Records provided:
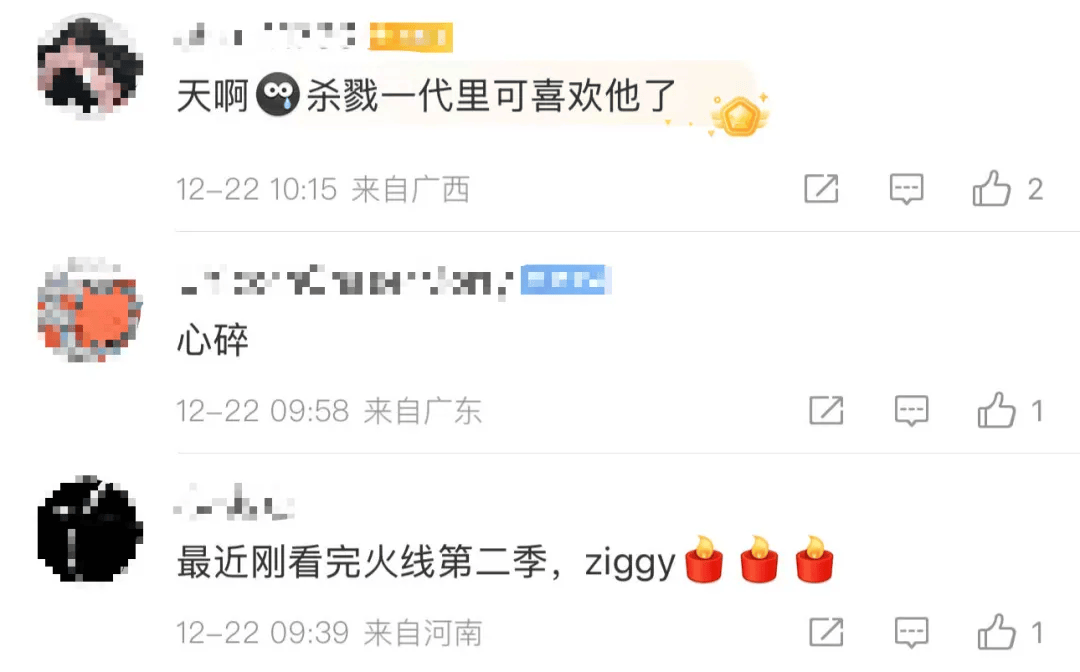Tap the blue badge beside second username

[565, 280]
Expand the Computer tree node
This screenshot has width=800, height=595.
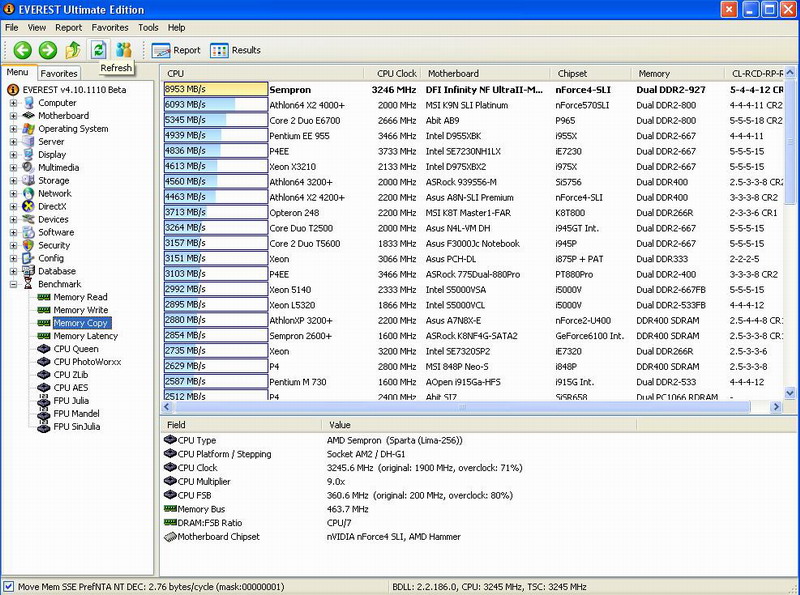point(13,103)
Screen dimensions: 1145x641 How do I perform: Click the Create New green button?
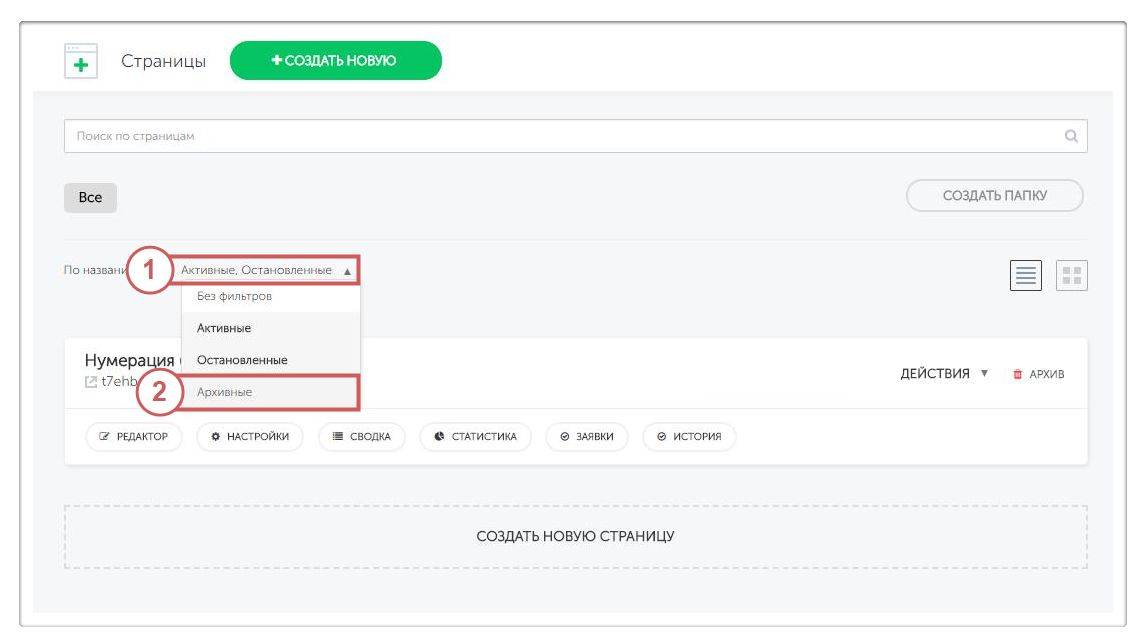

Description of the task: Word for word, restate the lines from the line with "Expand the Computer tree node" through the last line of the entries, and nothing beyond them. Omit pictures.

The completed task:
Expand the Computer tree node
This screenshot has width=800, height=595.
point(13,103)
Screen dimensions: 1145x641 How do I perform: Click the Create New green button?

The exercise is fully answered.